**Description of the task**
Would you copy each line of the records that includes the word "general"?

**Dataset records**
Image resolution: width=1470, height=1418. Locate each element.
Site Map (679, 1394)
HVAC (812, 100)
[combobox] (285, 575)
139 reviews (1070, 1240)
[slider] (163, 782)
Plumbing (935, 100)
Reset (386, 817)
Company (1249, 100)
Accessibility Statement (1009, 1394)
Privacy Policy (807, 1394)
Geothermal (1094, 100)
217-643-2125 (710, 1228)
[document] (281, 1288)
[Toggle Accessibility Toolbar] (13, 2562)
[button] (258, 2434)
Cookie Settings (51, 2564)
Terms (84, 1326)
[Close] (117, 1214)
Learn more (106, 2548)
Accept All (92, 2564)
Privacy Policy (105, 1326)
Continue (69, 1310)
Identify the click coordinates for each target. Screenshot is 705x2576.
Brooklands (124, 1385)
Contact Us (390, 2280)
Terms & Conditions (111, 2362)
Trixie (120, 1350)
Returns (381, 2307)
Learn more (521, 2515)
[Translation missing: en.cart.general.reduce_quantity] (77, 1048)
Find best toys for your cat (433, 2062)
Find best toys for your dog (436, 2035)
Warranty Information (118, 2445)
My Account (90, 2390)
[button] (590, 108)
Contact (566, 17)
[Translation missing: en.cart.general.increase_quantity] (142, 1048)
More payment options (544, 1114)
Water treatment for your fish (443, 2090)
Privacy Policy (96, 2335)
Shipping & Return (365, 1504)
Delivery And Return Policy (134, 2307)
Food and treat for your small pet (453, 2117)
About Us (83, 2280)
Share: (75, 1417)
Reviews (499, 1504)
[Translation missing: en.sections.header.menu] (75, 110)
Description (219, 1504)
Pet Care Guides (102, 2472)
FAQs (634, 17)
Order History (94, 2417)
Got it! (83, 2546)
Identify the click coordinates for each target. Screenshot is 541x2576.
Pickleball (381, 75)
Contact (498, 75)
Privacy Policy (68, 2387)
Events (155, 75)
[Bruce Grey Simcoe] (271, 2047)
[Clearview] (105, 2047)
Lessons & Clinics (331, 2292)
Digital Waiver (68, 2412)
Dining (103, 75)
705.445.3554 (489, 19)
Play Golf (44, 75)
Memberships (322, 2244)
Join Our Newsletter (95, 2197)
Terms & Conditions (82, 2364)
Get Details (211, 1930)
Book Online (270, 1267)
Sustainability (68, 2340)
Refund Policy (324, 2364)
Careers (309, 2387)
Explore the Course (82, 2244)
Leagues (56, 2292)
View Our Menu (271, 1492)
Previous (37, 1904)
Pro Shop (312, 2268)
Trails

**Result for this exercise**
[Translation missing: en.cart.general.reduce_quantity] (77, 1048)
[Translation missing: en.cart.general.increase_quantity] (142, 1048)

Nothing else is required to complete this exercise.